海外子会社との取引における見えざる課税リスク ~寄付金課税をうけないために~ | アタックス税理士法人 国際部

海外子会社との取引における見えざる課税リスク ~寄付金課税をうけないために~

2019年9月13日

近年、経済社会がますます国際化している中で、 「パナマ文書」、「パラダイス文書」の公開や BEPS(税源浸食と利益移転)プロジェクトの進展などにより、 国際的な租税回避行為に対して、国民の関心が大きく高まっています。

国税局は2017年12月に 「国際戦略トータルプラン」の各取組を推進し、 課税上問題がある場合には、積極的に調査等を実施するなど 適切に対処していく方針を発表しています 。

国税局が発表した海外取引法人等に対する実地調査(2016年)では 調査件数は13,585件(前年度104.1%)、 追徴税額は2,366億円(前年度102.5%)となっています。

その中で日本を代表するグローバル企業の 国際取引で影響を与える事例が報告されました。

(日経新聞2018年9月11日から要約)

パナソニックは、2017年3月期までの2年間で、 海外子会社の売却を巡り421億円の所得の申告漏れを 大阪国税局から指摘されたと発表しました。

孫会社の株式をオランダの子会社に売却した金額が 不当に安かったとみなされ、当局は本来の適正な売却額よりも412億円安く、 差額を寄付金とみなして更正通知を出しました。

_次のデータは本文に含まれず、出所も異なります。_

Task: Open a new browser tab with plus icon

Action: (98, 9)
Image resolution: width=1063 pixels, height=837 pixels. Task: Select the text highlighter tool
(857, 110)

このほか9億円で費用や収益の計上漏れがあるなどと指摘を 受けています。

パナソニックは売却額は適正として不服を申し立てる模様です。

推測ですが、オランダは税法的に特殊な国なので、タックスプランニングを意識した取引を行ったものと考えられます。

パナソニックは効率化の一環でオランダの子会社に株式を移したもので、 売却額について「専門機関の評価を受けており適正だった」と説明しています。

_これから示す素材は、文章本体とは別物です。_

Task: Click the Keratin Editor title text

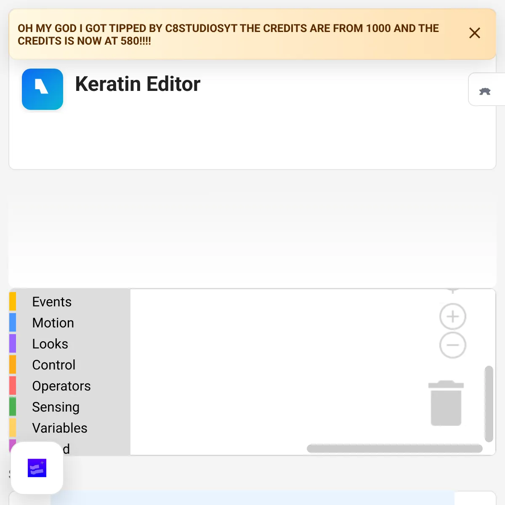Action: coord(138,84)
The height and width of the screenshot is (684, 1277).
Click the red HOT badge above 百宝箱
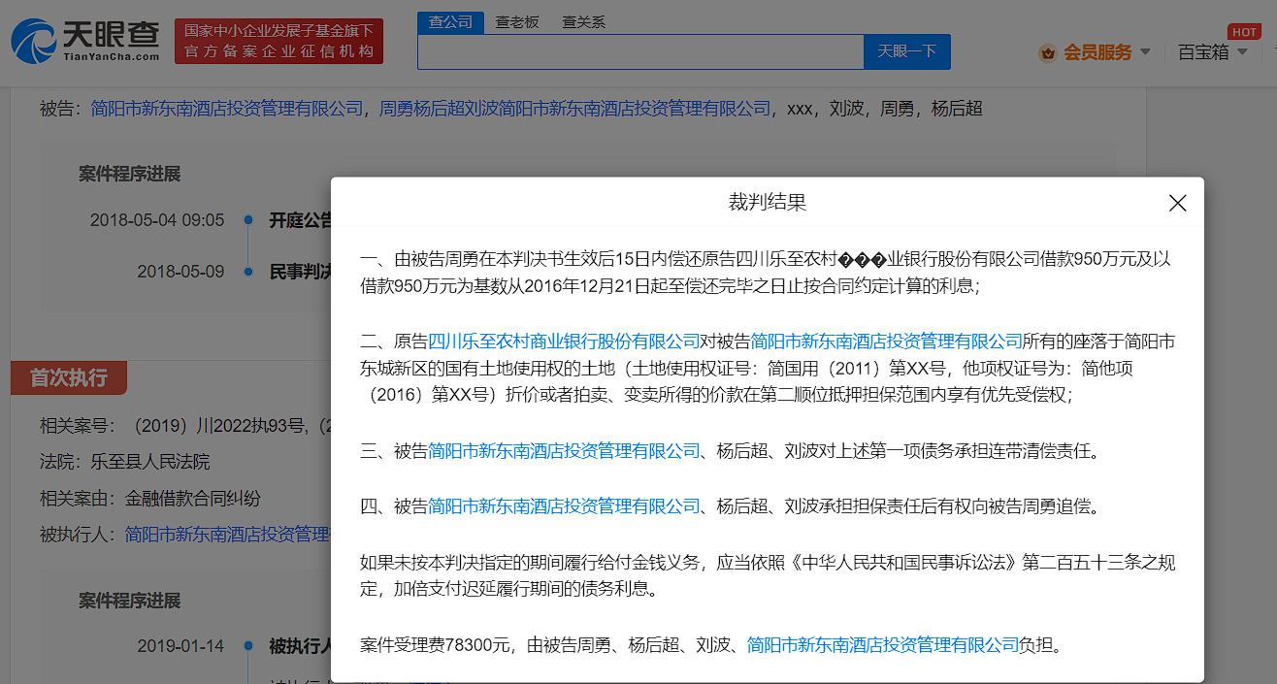click(1244, 32)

この処理について企業内および国際税務の専門家に 税務判断を行なっていたかどうかが不明確ですが、 結果として指摘を受けた事実は重要です。

過去(2013年)にもパナソニックは複数の海外子会社 に対する販促費や広告複数の海外子会社 に対する販促費や広告費などの経費のほか、 人材や技術の無償支援について、 国税局から100億円の寄付金の指摘を受けています。

本事例のような海外子会社との取引における見えざる課税リスクは 大企業のみの問題ではありません。

日本親会社が海外子会社に人財や技術面の役務提供による支援をする場合はよくありますが、実務上は海外子会社が業績不振により 債務超過等となっているために 対価をとらない場合が多く見受けられます。

この取引は税務調査の際には必ずと言っていいほど問題になります。

調査官は、通常であれば 海外子会社から費用を受け取る必要があり、 無償支援は海外子会社への「寄付金」 となることを主張してきます。

最近の税務調査での寄付金課税は、 特に赤字の海外子会社との取引について、 財務支援を目的として対価を収受しない場合や、 海外子会社に有利となる取引価格の設定を行っている場合に、 「寄附金」として課税するケースが非常に多くなっています。